Hermosa y despiadada
Rafael Juárez Sarasqueta
Me probé una camisa de mi padre. La devolví a su lugar en el ropero. Indiqué que donaran la ropa a un templo vecino que había visto al llegar. Encontré algunos libros que creía perdidos. Algunas fotografías familiares olvidadas o desconocidas. Pedí que me señalaran el lugar preciso frente a la casa. Me dejaron solo en el jardín. Se alejaron amablemente.
Me senté en la silla. Respiré hondo el aire de una mañana nueva. Abrí los ojos al cielo de la primavera. A las ramas frondosas de un árbol desconocido.
En el funeral me reencontré con mi padre sin poder abrazarlo. Sin recibir sus regalos curiosos e inútiles. Sin palabras en mi boca muda. Su boca muerta llena de silencio.
Varios nombres que mi padre mencionaba en sus visitas, se convirtieron en personas. Fueron ellos quienes me abrazaron. Mi pecho entonces se llenó de tibieza. Me sentí atravesado por el hilo único que liga a todos los seres.
Un hombre muy anciano entró en la sala velatoria. Antes de saludar a los deudos, se acercó al ataúd y acarició la frente de mi padre. Su piel fría y adelgazada. Luego el anciano se inclinó dificultosamente, buscando algo bajo la mesa que sostenía el féretro. El gesto me sorprendió. Pero no de una manera desagradable. Estaba incluido dentro de una corriente desmadrada de sucesos difusos e insondables. El anciano resultó ser una autoridad religiosa. Se disculparon por haberlo llamado sin consultarme. Me mantuve en silencio mientras todos rezaban. Un silencio cargado de agradecimiento, porque el sonido de esas voces unidas se convirtió lentamente en un murmullo balsámico.

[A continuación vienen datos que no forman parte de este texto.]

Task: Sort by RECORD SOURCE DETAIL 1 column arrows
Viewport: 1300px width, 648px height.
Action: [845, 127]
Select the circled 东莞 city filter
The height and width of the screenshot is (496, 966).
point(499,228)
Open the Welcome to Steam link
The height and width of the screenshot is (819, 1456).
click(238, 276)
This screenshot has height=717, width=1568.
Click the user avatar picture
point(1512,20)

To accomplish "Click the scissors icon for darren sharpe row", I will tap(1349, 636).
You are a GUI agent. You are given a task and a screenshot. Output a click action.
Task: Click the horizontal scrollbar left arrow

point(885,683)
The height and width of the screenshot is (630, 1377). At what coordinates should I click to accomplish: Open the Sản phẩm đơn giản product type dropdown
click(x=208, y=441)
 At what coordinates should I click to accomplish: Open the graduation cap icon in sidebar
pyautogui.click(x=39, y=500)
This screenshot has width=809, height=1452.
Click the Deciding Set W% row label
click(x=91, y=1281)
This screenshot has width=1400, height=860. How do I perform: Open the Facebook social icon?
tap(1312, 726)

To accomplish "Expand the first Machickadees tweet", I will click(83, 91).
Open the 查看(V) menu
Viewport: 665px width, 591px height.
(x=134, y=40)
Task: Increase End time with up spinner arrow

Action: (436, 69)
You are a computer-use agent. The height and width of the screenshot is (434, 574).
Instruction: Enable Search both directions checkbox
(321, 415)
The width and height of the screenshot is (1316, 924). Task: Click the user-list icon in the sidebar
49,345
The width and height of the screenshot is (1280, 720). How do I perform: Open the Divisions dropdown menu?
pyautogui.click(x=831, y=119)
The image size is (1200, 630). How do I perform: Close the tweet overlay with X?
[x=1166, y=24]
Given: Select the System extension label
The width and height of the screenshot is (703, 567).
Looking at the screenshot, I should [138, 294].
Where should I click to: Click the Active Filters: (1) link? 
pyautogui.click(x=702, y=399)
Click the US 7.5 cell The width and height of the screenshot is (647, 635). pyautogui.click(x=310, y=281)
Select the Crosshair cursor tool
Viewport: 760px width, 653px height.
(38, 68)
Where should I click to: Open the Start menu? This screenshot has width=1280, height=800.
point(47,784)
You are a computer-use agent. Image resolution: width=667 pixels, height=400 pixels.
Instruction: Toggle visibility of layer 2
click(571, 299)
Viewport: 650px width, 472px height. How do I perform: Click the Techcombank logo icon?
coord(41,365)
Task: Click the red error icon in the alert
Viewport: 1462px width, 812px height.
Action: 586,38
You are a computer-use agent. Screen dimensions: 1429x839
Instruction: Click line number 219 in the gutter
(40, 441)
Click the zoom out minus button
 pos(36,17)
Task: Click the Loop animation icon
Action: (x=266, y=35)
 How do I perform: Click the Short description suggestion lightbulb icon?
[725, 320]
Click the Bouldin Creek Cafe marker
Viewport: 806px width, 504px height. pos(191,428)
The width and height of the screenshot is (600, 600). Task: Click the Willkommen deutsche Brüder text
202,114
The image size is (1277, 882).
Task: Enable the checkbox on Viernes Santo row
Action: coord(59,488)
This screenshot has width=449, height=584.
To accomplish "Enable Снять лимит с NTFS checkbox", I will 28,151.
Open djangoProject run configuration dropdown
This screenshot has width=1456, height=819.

Antes de retirarse, el anciano mencionó que al llegar había buscado bajo el ataúd las ofrendas que la gente del lugar suele hacer para aquel que deja la vida y emprende el camino. Para el que se interna en el sendero invisible que lleva desde el agitado pueblo de los vivos, hasta el bosque apacible de los muertos.
Vuelvo en estado de trance desde los bordes de aquella ciudad gigante y ajena, como flotando sobre diferentes vehículos hechos de niebla; sin hambre, sin sed y sin cansancio, atontado por el despliegue de una nueva estructura del dolor.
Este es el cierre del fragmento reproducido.